La blefaroplastia consiste en la eliminación de la grasa y el exceso de piel y músculo de los párpados superiores e inferiores. Esta cirugía favorece al rejuvenecimiento facial dado que se corrige la caída de los párpados superiores y las bolsas de los inferiores, característica que hacen vernos más envejecidos y más cansados de lo que somos y que, en algunos casos, puede afectar a nuestra visión.

¿Quién debe someterse a una blefaroplastia?

Principalmente aquellas personas que busquen mejorar su apariencia, verse más jóvenes y menos cansados. Generalmente los pacientes tienen 35 años o más, pero en algunos casos con tendencia familiar a tener bolsas, los pacientes son más jóvenes.

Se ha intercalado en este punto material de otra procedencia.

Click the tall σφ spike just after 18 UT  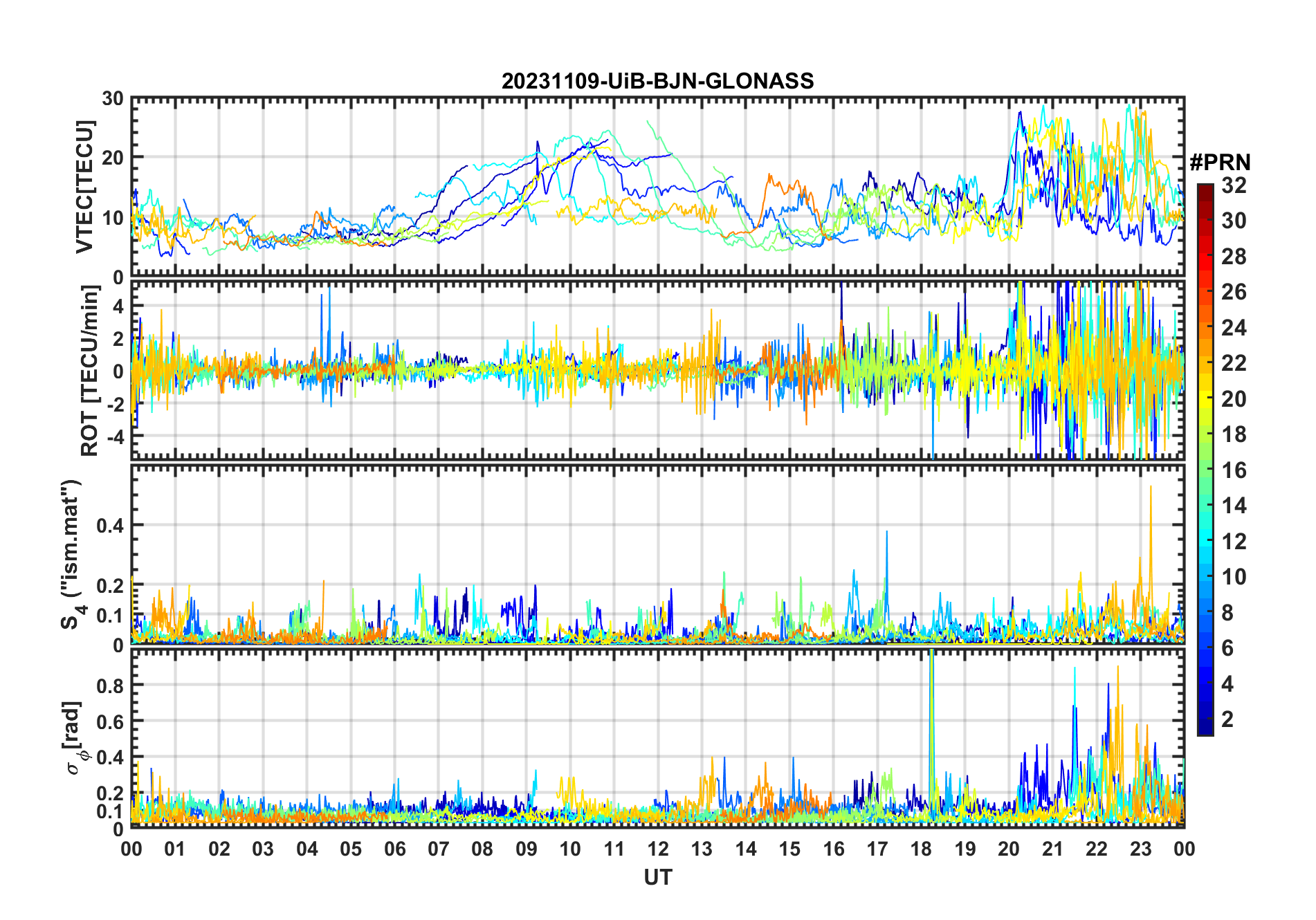[x=931, y=692]
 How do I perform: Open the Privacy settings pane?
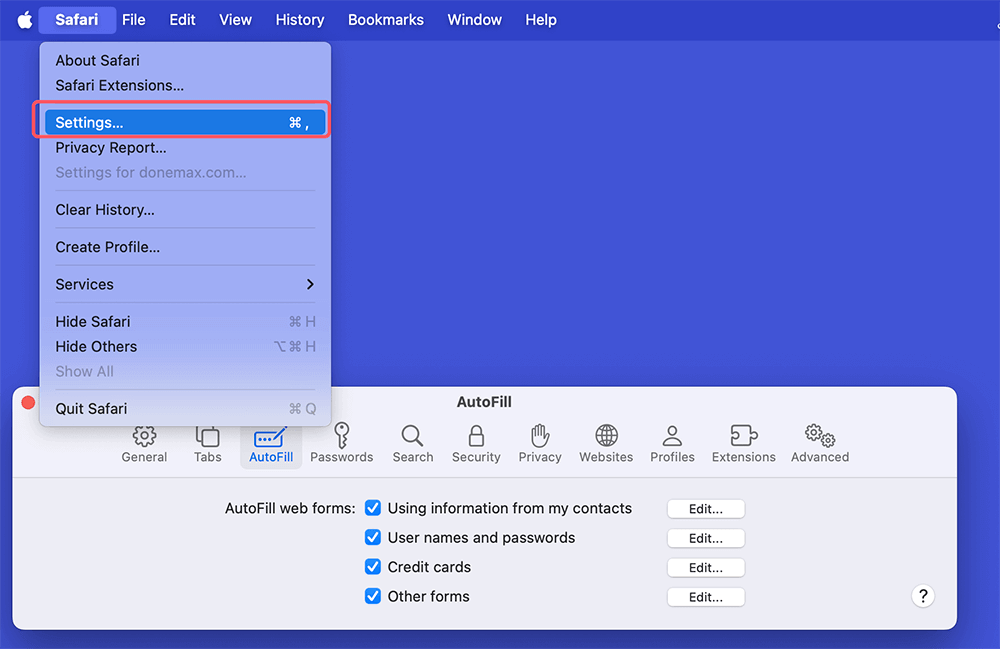click(x=539, y=443)
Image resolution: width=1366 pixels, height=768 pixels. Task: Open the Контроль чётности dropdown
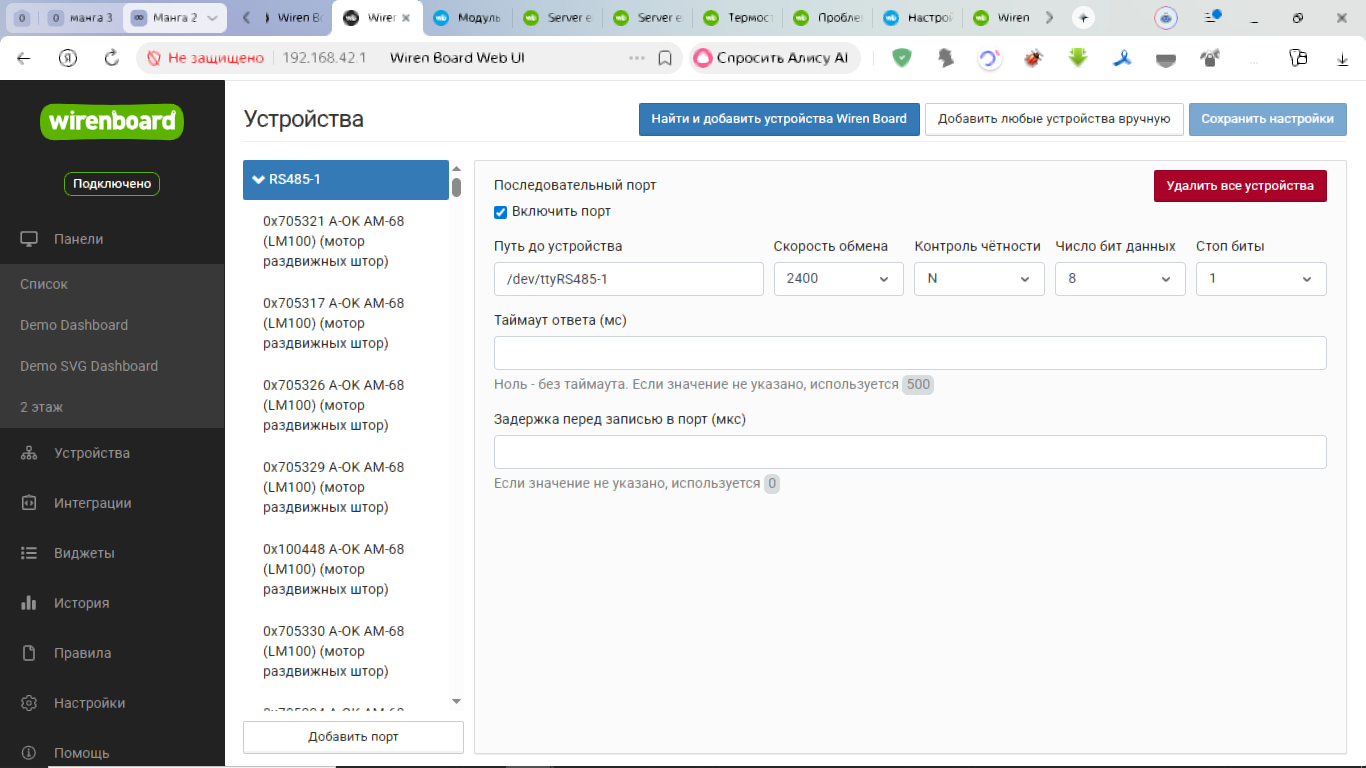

Condiciones médicas a tener en cuenta

Existen algunas condiciones médicas que pueden hacer que existan más riegos al realizarse una blefaroplastia, como son los problemas de tiroides, la falta de lágrimas suficientes, la presión arterial alta, las enfermedades cardiovasculares y la diabetes. El glaucoma y el desprendimiento de retina también pueden suponer un riesgo; en determinados casos, puede ser necesaria una revisión oftalmológica previa a la blefaroplastia.

¿Existen riesgos?

Existen posibilidades de complicaciones, como la infección o las reacciones anestésicas. Los riesgos se pueden minimizar siguiendo de manera estricta las instrucciones de su cirujano plástico, tanto antes como después de la cirugía. Las complicaciones menores que pueden aparecer tras una blefaroplastia incluyen la visión doble o borrosa durante unos días, edema temporal de los párpados y asimetrías leves en la cicatrización. Tras la cirugía puede aparecer dificultad para cerrar completamente los párpados durante el sueño.

Resultados

Una vez realizada la cirugía, las cicatrices pueden tener un aspecto rosado durante los primeros meses. Progresivamente irán desapareciendo hasta convertirse en una línea clara casi invisible. Los resultados de la blefaroplastia se mantienen años e incluso en muchos casos, los resultados son permanentes.